We consider the problem of dust grain survival in the disk winds from T Tauri and Herbig Ae stars. For our analysis, we have chosen a disk wind model in which the gas component of the wind is heated through ambipolar diffusion to a temperature of ∼104 K. We show that the heating of dust grains through their collisions with gas atoms is inefficient compared to their heating by stellar radiation and, hence, the grains survive even in the hot wind component. As a result, the disk wind can be opaque to the ultraviolet and optical stellar radiation and is capable of absorbing an appreciable fraction of it. Calculations show that the fraction of the wind-absorbed radiation for T Tauri stars can be from 20 to 40% of the total stellar luminosity at an accretion rate Ṁa = 10−8-10−6M⊙yr−1. This means that the disk winds from T Tauri stars can play the same role as the puffed-up inner rim in current accretion disk models. In Herbig Ae stars, the inner layers of the disk wind (r ≤ 0.5 AU) are dust-free, since the dust in this region sublimates under the effect of stellar radiation.
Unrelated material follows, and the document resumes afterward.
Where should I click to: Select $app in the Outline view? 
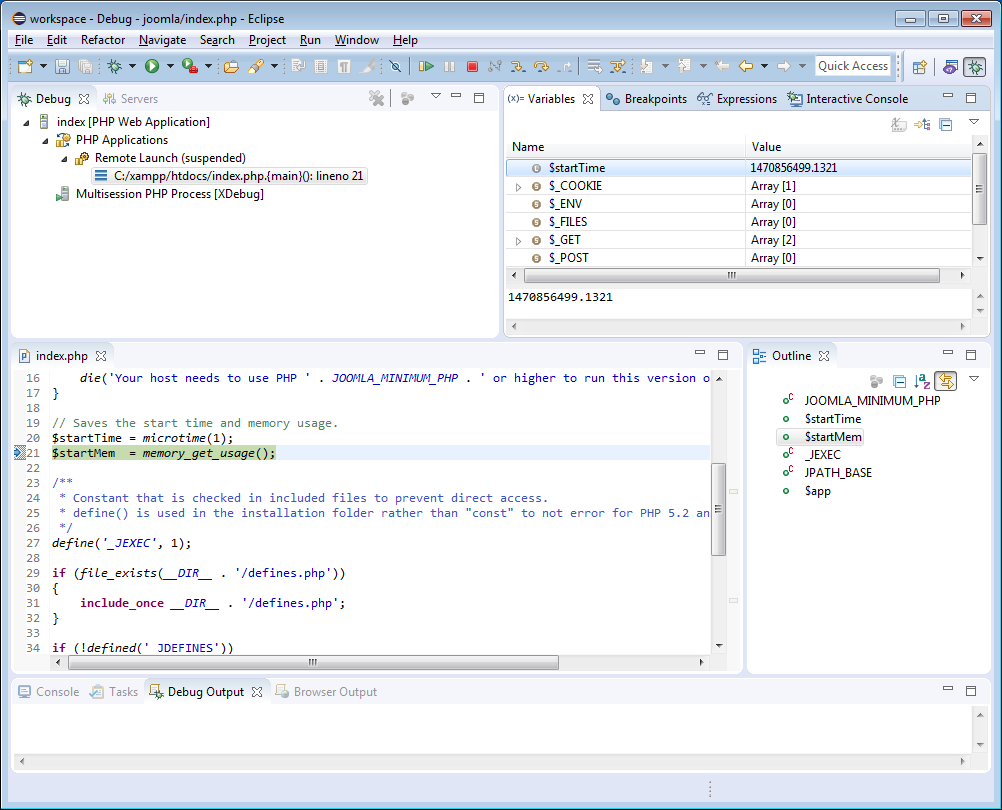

Therefore, the fraction of the radiation absorbed by the disk wind in this case is considerably smaller and can be comparable to the effect from the puffed-up inner rim only at an accretion rate of the order of or higher than 10−6M⊙yr−1. Since the disk wind is structurally inhomogeneous, its optical depth toward the observer can be variable, which should be reflected in the photometric activity of young stars. For the same reason, moving shadows from gas and dust streams with a spiral-like shape can be observed in high-angular-resolution circumstellar disk images.